## EXCERPT
++++++
The abstract from the research paper WLC posted mentions 18% yield increases as compared to other pollinators. The abstract does not provide very much information and I am certainly not going to shell out almost $40 to read the entire paper. Since it wasn't mentioned in the abstract I am going to assume that the authors were not able to determine how or why the soybean yields increased.

In another link WLC posted there was a mention of trying to decrease pod drop. These are fertilized pods that drop while immature. Since I have seen plenty of soybean pods with only one mature bean in them I doubt it is an incomplete pollination issue.

Without knowing why the soybean yields increased we don't know if it is because of honeybees or not.

I believe that The Honey Housholder on Beesource gets good, regular soybean flows here in Ohio. I have hives located adjacent to soybean fields and can only find the occassional honeybee working the soybean flowers.

Tom


----------



## WLC (Feb 7, 2010)

Jim:

I've noticed that they're not giving information about the specific cultivars that they're using in these studies. Nothing about Honeybee stocks either.

I've heard that soybean yields haven't increased more than 6% since 2000.

The only information we have in hand is that studies have found increased yields in Honeybee pollinated soybeans in the double digits.

And, beekeepers, mostly in the South, have reported that their bees are foraging in soybeans.

How can I put this, somebody is going to start putting pollinator pallets in soybeans.

It's inevitable.


----------



## gmcharlie (May 9, 2009)

I already do put bees in beans.... just don't get paid


----------



## WLC (Feb 7, 2010)

gmcharlie said:


> I already do put bees in beans.... just don't get paid


And...

How well do they do in the beans?


----------



## gmcharlie (May 9, 2009)

This year it was one of the few crops to produce. We had a terrible season(drought) they worked the beans hard. Last year I saw no bees in beans whatsoever. This year I spent a lot more time looking though. 
It is/can be tough to find the bees working them. the flowers are tiny and a lot of "overhead leaves" the bees seem to stay in the understory of leaves until full. moving from flower to flower very close to the ground.


----------



## WLC (Feb 7, 2010)

TWall:

RG Palmer, one of the USDA researchers working on this issue, reported finding 2 cultivars that did well with pollination.
++++++
## SUPPLIED DATA
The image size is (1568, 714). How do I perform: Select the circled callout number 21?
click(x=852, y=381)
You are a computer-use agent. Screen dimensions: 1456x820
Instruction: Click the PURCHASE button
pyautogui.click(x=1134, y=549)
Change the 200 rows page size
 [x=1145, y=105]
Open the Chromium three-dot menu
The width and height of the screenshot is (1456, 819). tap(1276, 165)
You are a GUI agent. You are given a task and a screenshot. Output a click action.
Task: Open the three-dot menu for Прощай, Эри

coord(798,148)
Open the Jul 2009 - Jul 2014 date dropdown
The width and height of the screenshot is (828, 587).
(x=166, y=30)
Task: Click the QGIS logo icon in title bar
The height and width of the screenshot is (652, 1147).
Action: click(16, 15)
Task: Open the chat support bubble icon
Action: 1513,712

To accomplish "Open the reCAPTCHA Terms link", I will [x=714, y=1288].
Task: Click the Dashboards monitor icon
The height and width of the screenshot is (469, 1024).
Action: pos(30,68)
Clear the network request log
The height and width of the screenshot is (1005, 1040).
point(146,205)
++++++
## PROBLEMS TO SOLVE
1. According to the soybean pollination thread, what yield increase does the research paper's abstract report compared to other pollinators?
2. Continue the soybean pollination thread from its final post.

## TASK-BY-TASK RESULTS
1. An 18% yield increase.

2.
Someone is going to put together the right soybean cultivars, with the right Honeybee stock, and they'll just keep going from there.


----------



## WLC (Feb 7, 2010)

gmcharlie said:


> This year it was one of the few crops to produce. We had a terrible season(drought) they worked the beans hard. Last year I saw no bees in beans whatsoever. This year I spent a lot more time looking though.
> It is/can be tough to find the bees working them. the flowers are tiny and a lot of "overhead leaves" the bees seem to stay in the understory of leaves until full. moving from flower to flower very close to the ground.


Now that's spoken like a REAL Farmer/Beekeeper.

We need more just like you.


----------



## Oldtimer (Jul 4, 2010)

WLC said:


> RG Palmer, one of the USDA researchers working on this issue, reported finding 2 cultivars that did well with pollination.
> 
> Someone is going to put together the right soybean cultivars, with the right Honeybee stock, and they'll just keep going from there.


Well WLC, there's your big opportunity.

Don't think I'll be investing though.


----------



## LSHonda310 (Mar 30, 2013)

I doubt if farmers (at least in Indiana) are going to pay for bees unless there is undisputed evidence that it will make enough in yields to pay for the bees AND Make more money per acre.
Then again why would soybean seed companies want to make a soybean that relies on bees?? That would also be more weather dependent.
There are a lot of studies being done to get to a self pollinating almond tree, wich may be a few years down the road! But until then they rely on beekeepers to supply bees, which relying on someone else besides themselves to produce a decent crop. 
Most Farmers planting soybeans will not want to depend on someone else (that has no investment in their crop) to bring bees in.

How many hives per acre would it take to make a difference? And that's if they don't choose something else besides the beans.
It is my understanding that where the almonds are there is nothing else for the bees to pollinate, so the bees have no chose.


----------



## KevinR (Apr 30, 2010)

Ninja Bee Strike Force! 300 bushel per half acre yields with double crop rotation... All while wearing black masks.....

I hope it all pans out, but as previously pointed out... There are 4+ million acres of beans being grown in a 5+ hour radius of me... Someone somewhere would have probably noticed that the fields next to the bees have a 10%+ average than the ones without..

But maybe not... It's like the Godzilla taco bell commercial... I think I need a bigger hive...


----------



## WLC (Feb 7, 2010)

Well, since using Honeybees to pollinate soybeans is such a new market, I'd think that the first efforts would be exploratory in nature.

You would need to get the right people in the same place, with perhaps some of the research for talking points, and see where it goes from there.

I don't see pollination fees as being the first order of business.

It's more along the lines of setting up informal trials.

We don't know what the benefits are to either soybean farmer or beekeeper. Not yet.


----------



## BMAC (Jun 23, 2009)

Sounds like you should be the pioneer in Soybean Pollination business. Maybe become the next Joe Traynor for pollination services.


----------



## LSHonda310 (Mar 30, 2013)

..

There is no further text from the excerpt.